Feminist Thinkers Ask: Whose Story Gets Told?

Feminist philosophers don’t just identify problems. They also try to build better ways of thinking. One key demand is to stop looking at the world only through Western eyes. The philosopher Chandra Talpade Mohanty warned that too often, Western feminists imagine “Third World women” as passive, uneducated victims. That stereotype erases their real agency and ignores how colonialism and economic policies created their conditions.
Postcolonial and decolonial feminists stress that you cannot understand the suffering of women in India or Nigeria without understanding the long history of colonialism. For example, Uma Narayan showed that the practice of sati (widow immolation) in India gained its symbolic power during British rule, not in isolation. Ignoring that history leads to simplistic, arrogant judgments.
Another powerful approach comes from the ethics of care. This view starts with the fact that humans are deeply interdependent. Everyone depends on care—as a child, when sick, when old. Neoliberalism treats people as independent, self-interested choosers. Care ethicists like Virginia Held and Sarah Clark Miller argue that a just world must value care, not just economic efficiency. They demand policies that support caregivers, not cut the supports they need.

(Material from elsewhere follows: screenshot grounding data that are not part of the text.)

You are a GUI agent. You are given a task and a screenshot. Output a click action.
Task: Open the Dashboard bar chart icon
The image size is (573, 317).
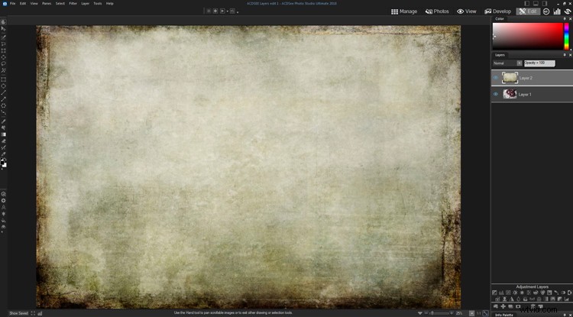coord(556,11)
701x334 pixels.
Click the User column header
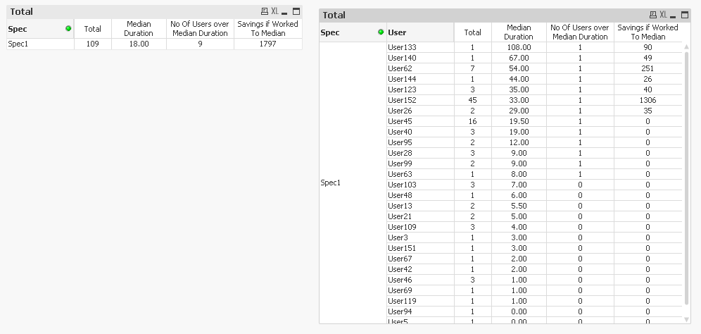tap(420, 32)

Finally, transnational feminism seeks solidarity across borders based on shared political commitments, not a common identity. It recognizes that globalization affects different women differently; some may benefit while others suffer. Yet by focusing on concrete injustices—like sweatshop labor or racialized violence—people can join together to resist. This is not about a global sisterhood of sameness. It’s about a determined, careful alliance.
Why It Still Matters: The Invisible Threads

So what does any of this have to do with you? Every shirt you wear, every gadget you use, every cup of coffee you drink is connected to people like Lina. The choices we make—what we buy, what we throw away, what we demand from companies and governments—are links in a global chain.
Feminist philosophers don’t say you should feel guilty all the time. They say you should think. They ask you to notice the invisible care work that makes everything else possible and to ask who gets hurt when the pursuit of profit comes first. They argue that we all share responsibility for the structures we participate in, even if we didn’t design them. The philosopher Iris Marion Young called this the social connection model of responsibility: if your actions help keep an unjust system going, you have an obligation to work with others to change it.
Globalization isn’t going away. But it can be reshaped. Fairer tax rules, stronger labor protections, recognition of care as a human right, and genuine listening to women in the Global South can make a difference. The feminist wager is that a more caring, more just world is possible—if enough people start asking the hard questions.
Think about it
- When you buy a cheap T-shirt, does it matter to you how the person who made it was treated? Why or why not?
- If a care worker from a poor country leaves her own children to take care of yours, who is responsible for her children’s well-being?
- Can boys and men be part of the fight against global injustice that feminists describe? What might they need to do differently?